::: Records supplied

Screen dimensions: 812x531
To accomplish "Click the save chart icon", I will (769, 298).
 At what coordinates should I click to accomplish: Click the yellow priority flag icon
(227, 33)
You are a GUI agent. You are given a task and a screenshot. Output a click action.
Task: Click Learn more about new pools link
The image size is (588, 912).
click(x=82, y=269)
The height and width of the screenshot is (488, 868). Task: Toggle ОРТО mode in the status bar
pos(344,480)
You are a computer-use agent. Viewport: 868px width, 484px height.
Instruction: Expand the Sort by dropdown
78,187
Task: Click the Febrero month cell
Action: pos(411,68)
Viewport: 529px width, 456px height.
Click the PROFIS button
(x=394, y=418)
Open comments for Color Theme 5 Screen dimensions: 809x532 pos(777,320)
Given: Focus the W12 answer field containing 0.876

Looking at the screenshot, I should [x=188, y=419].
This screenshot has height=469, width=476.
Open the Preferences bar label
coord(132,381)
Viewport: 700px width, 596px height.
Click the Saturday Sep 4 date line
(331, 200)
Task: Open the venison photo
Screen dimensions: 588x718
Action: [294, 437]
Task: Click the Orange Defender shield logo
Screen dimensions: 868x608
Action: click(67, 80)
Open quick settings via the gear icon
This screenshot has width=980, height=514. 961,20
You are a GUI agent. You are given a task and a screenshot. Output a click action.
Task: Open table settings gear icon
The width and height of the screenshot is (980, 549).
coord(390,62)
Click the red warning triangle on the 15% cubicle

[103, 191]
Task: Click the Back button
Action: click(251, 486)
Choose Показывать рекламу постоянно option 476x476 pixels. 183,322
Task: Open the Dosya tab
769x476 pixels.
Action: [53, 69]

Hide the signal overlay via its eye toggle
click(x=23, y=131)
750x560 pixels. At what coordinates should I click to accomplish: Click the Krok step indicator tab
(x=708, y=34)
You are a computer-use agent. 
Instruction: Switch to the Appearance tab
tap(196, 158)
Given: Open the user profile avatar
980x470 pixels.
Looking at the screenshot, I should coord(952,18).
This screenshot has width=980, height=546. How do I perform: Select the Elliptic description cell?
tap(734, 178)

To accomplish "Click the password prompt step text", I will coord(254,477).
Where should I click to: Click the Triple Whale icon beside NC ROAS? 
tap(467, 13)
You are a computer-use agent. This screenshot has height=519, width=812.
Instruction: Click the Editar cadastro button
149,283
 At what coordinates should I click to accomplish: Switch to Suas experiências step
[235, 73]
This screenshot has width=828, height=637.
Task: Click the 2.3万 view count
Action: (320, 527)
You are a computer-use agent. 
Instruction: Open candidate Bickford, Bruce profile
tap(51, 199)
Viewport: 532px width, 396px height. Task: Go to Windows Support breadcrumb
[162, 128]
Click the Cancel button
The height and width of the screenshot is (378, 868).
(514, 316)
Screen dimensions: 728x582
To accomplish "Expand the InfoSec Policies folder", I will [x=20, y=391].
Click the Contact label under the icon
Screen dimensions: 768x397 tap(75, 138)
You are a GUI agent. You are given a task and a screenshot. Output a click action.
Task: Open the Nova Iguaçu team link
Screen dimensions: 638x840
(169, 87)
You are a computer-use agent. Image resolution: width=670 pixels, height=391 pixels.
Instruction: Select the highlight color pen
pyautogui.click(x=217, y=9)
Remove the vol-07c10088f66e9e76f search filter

::::::

_What you have to do_: Every record above should be output exactly.

_Exercise answer_:
Screen dimensions: 812x531
To accomplish "Click the save chart icon", I will (769, 298).
 At what coordinates should I click to accomplish: Click the yellow priority flag icon
(227, 33)
You are a GUI agent. You are given a task and a screenshot. Output a click action.
Task: Click Learn more about new pools link
The image size is (588, 912).
click(x=82, y=269)
The height and width of the screenshot is (488, 868). Task: Toggle ОРТО mode in the status bar
pos(344,480)
You are a computer-use agent. Viewport: 868px width, 484px height.
Instruction: Expand the Sort by dropdown
78,187
Task: Click the Febrero month cell
Action: pos(411,68)
Viewport: 529px width, 456px height.
Click the PROFIS button
(x=394, y=418)
Open comments for Color Theme 5 Screen dimensions: 809x532 pos(777,320)
Given: Focus the W12 answer field containing 0.876

Looking at the screenshot, I should [x=188, y=419].
This screenshot has height=469, width=476.
Open the Preferences bar label
coord(132,381)
Viewport: 700px width, 596px height.
Click the Saturday Sep 4 date line
(331, 200)
Task: Open the venison photo
Screen dimensions: 588x718
Action: [294, 437]
Task: Click the Orange Defender shield logo
Screen dimensions: 868x608
Action: click(67, 80)
Open quick settings via the gear icon
This screenshot has width=980, height=514. 961,20
You are a GUI agent. You are given a task and a screenshot. Output a click action.
Task: Open table settings gear icon
The width and height of the screenshot is (980, 549).
coord(390,62)
Click the red warning triangle on the 15% cubicle

[103, 191]
Task: Click the Back button
Action: click(251, 486)
Choose Показывать рекламу постоянно option 476x476 pixels. 183,322
Task: Open the Dosya tab
769x476 pixels.
Action: [53, 69]

Hide the signal overlay via its eye toggle
click(x=23, y=131)
750x560 pixels. At what coordinates should I click to accomplish: Click the Krok step indicator tab
(x=708, y=34)
You are a computer-use agent. 
Instruction: Switch to the Appearance tab
tap(196, 158)
Given: Open the user profile avatar
980x470 pixels.
Looking at the screenshot, I should coord(952,18).
This screenshot has width=980, height=546. How do I perform: Select the Elliptic description cell?
tap(734, 178)

To accomplish "Click the password prompt step text", I will coord(254,477).
Where should I click to: Click the Triple Whale icon beside NC ROAS? 
tap(467, 13)
You are a computer-use agent. This screenshot has height=519, width=812.
Instruction: Click the Editar cadastro button
149,283
 At what coordinates should I click to accomplish: Switch to Suas experiências step
[235, 73]
This screenshot has width=828, height=637.
Task: Click the 2.3万 view count
Action: (320, 527)
You are a computer-use agent. 
Instruction: Open candidate Bickford, Bruce profile
tap(51, 199)
Viewport: 532px width, 396px height. Task: Go to Windows Support breadcrumb
[162, 128]
Click the Cancel button
The height and width of the screenshot is (378, 868).
(514, 316)
Screen dimensions: 728x582
To accomplish "Expand the InfoSec Policies folder", I will [x=20, y=391].
Click the Contact label under the icon
Screen dimensions: 768x397 tap(75, 138)
You are a GUI agent. You are given a task and a screenshot. Output a click action.
Task: Open the Nova Iguaçu team link
Screen dimensions: 638x840
(169, 87)
You are a computer-use agent. Image resolution: width=670 pixels, height=391 pixels.
Instruction: Select the highlight color pen
pyautogui.click(x=217, y=9)
Remove the vol-07c10088f66e9e76f search filter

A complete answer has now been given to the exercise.